The New York Times reports that the ShotMaster Pro can make eight espressos at a time, and 700 per hour. This robot sells for $50,000, which Times reporter Julia Moskin indicates is roughly the cost to employ one barista per year in New York City.
Take a second and think about the present productivity and cost of the ShotMaster Pro. If past history is any kind of indicator of what’s ahead, the ShotMaster and others like it will soon enough produce exponentially more in the way of coffee-style drinks in concert with a retail price that will be a fraction of $50,000.
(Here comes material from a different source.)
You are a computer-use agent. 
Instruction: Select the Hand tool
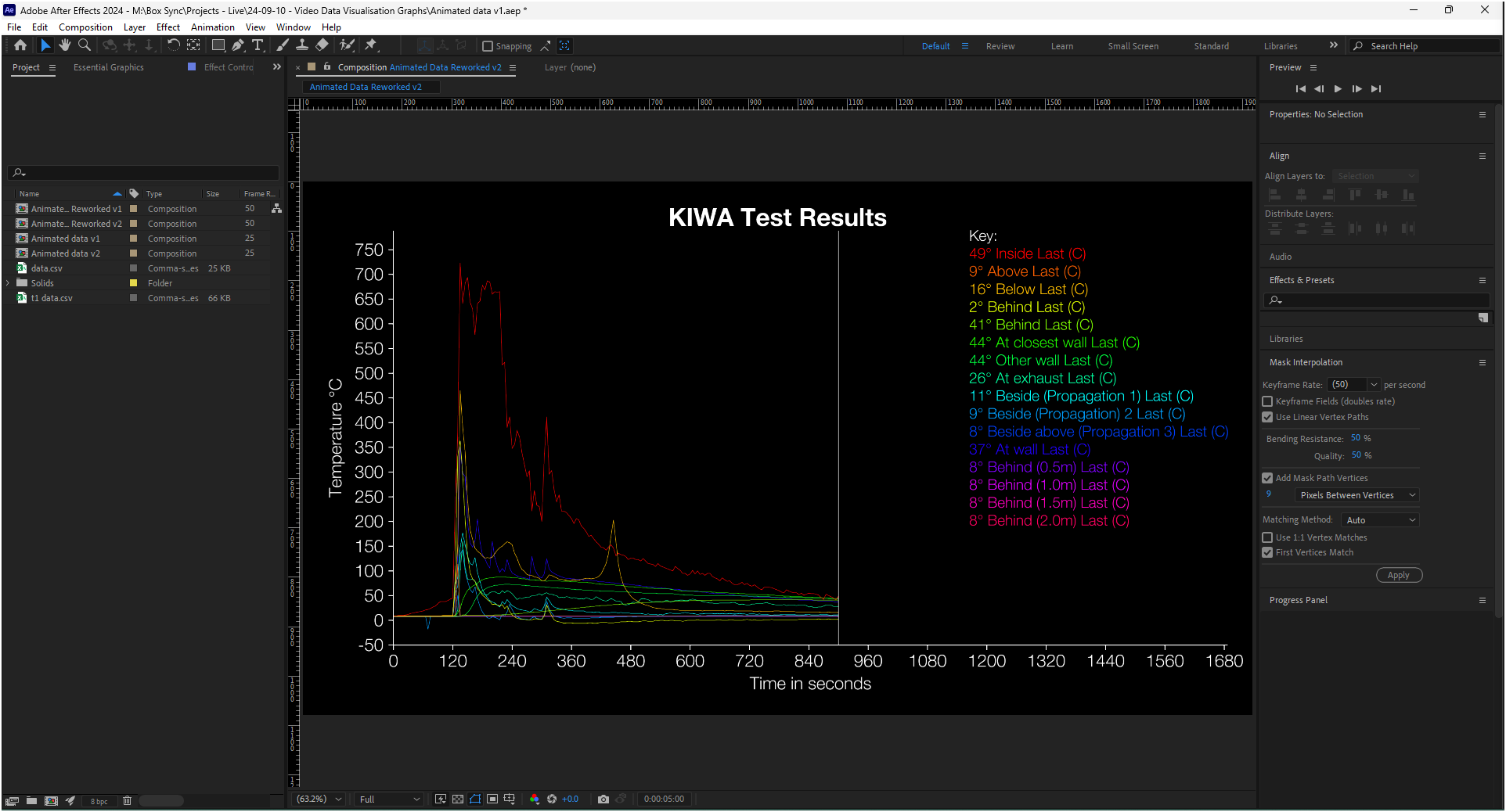[x=65, y=45]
Contrary to what well-educated economists believe, consumption doesn’t power economic growth. In reality, and logically, investment is the driver of economic advance. The eventually primitive nature of the ShotMaster Pro will vivify this truth. Armed with investment, entrepreneurs and businesses continuously devise more and better ways to produce in abundance at costs that shrink with great rapidity. This is growth. It’s about investment, and it signals rapid change in how we work along with the kind of work we do. Economists with great educations focus on consumption, but it's a lack of consumption that powers progress. More on economists in a bit.
For now, advances in the mechanization of coffee-making rate discussion given all the rhetoric spewed by Left and Right about student-loan forgiveness. Up front, it’s wrong. While Democrats and Republicans both give off the impression that government is some kind of “other” that can give things to those who lack them, the reality is that all demand begins with supply. For government to loan us money to pay for college, someone must go without. Only in fiction novels and economics faculty lounges can “demand” be created by government. In the real world, government can only give out what it takes from others first. Let’s not forgive student-loan debt simply because those being forgiven attained those funds only insofar as the productive got by with less. The loans should be repaid.
Of course, and as with all policy discussions, pandering eventually gets in the way of reason. Amid the pandering about loan forgiveness, baristas and anthropology majors have in particular taken a beating. Supposedly lots of anthropology majors complete four or more years of college with no skills, but lots of debt. This apparently leads them to Starbucks. As a prominent conservative editorial put it, “Colleges have no financial incentive to ensure that their programs impart skills demanded by employers or provide a decent living. What does it matter to them if an anthropology graduate winds up working as a barista?” Commentary laced with sarcasm presumably has an underlying point, and the point seems to be that what anthropology majors learn only rates service jobs. It’s not a serious view.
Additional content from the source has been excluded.